Clouded ridge down from Mt Crawford.

Same ridge just seconds later all clear.

The “fun” wasn’t over yet. We still had the steep drop of 3,776ft/1,151m over the next 3.5mi/5.7km. It started off gradual with a couple more exposed ridges to walk. It started to get warmer so we could delayer. I took off my beanie to realize my sunglasses were gone, ugh! About 20mins earlier, I had stepped in a hidden divot in the tussock and rolled my ankle a bit and went down. I was fine, but must have dropped the sunglasses then. I hoped Bill and Emily would see them, but when we saw them later they hadn’t. Dang! That’s the third pair this trip! Two lost and one broken. Becky and I are in a challenge to see who has to replace the most of one item. For me, it’s the sunglasses. For Becky, it’s headphones. Ugh. 

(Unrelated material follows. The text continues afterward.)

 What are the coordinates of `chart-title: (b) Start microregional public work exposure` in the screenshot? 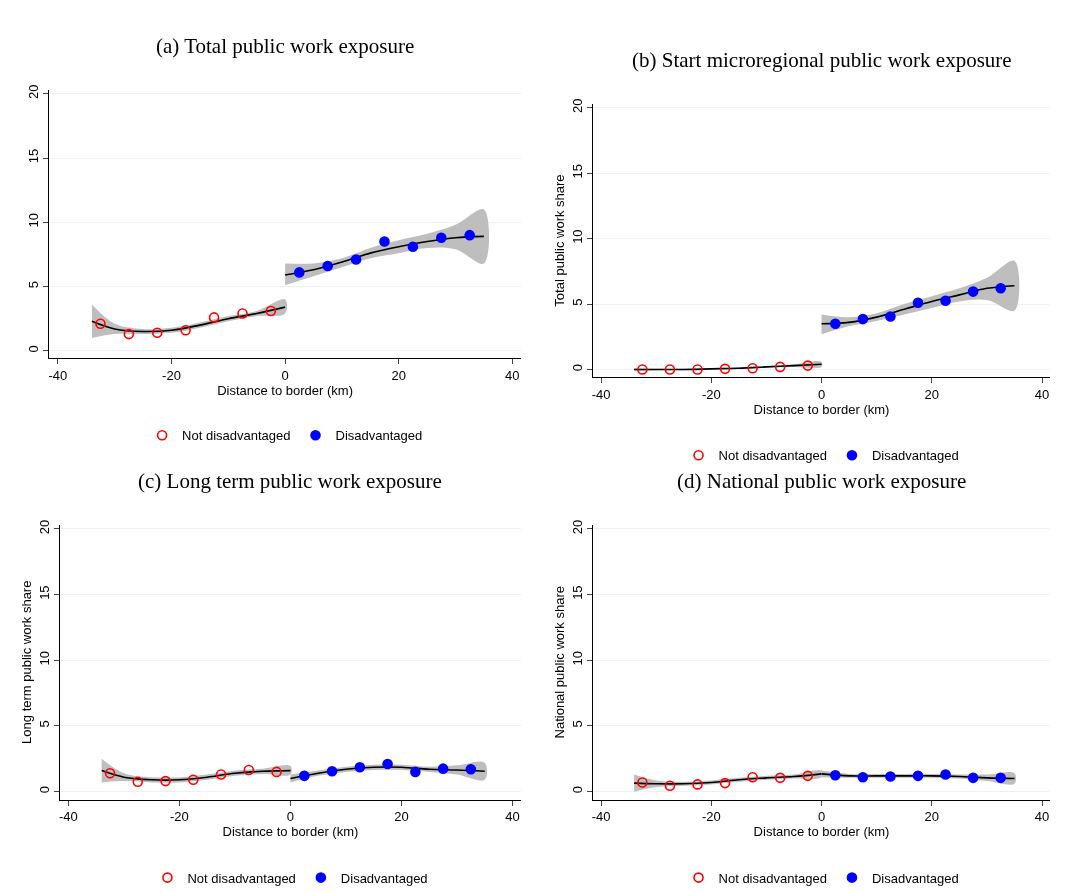 It's located at (822, 60).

Next up, the nose dive down into the forest began. Our legs were jello from all the ups downs today, and felt like they might give out at any moment with how steep it was. The good news is that it was the first dry forest we’ve been through in ages. However, this descent was a killer. It was super steep and slow going stepping around roots and rocks with almost each step. It was like when you do workouts in the gym and you squat halfway and hold it to feel the burn before standing up again. Well, do that with a pack on after a full day of steep hiking. We passed Yoko on the way, a very sweet hiker we’ve overlapped with a few times before. It felt like an eternity and the steepest part lasted well over an hour. It took us 2.5hrs to do the final 3.5/5.7km from Mt Crawford to Waitewaewae Hut. We arrived at the hut at 5:15pm, just under 12hrs for the day. 

The Tararuas ate Becky’s shoes.

A very creepy and swaying see through suspension bridge.

The Waitewaewae Hut is a very nice and spacious hut. It holds 18 people, but can hold much more if needed. There were three other couples, us, and Yoko inside. Bill and Emily chose to tent. We all are really tired, and I almost pitched outside as well to ensure a better night of sleep, but rain is forecasted, so I decided against it. 

Everyone is super nice and respectfully quiet. I think we all are tired, and it doesn’t feel like New Years Eve at all. Becky fell asleep at 8:15pm, and I went to sleep at 8:45pm. It was quite a challenging and tiring day to pull out that much in one day on the terrain we had, but it was worth it to have made it through this weather window and avoid being holed up in a hut for a zero or two waiting it out. The total for today was that we did 12.5mi/20.1km with 4688ft/1429 of ascent and 6566ft/2001m descent on rough terrain. I am proud of Becky for pulling it out knowing this is all new to her. This kind of hiking is more what I feed off of, and it was even tiring for me. What a way to close out 2016! Happy New Year everyone!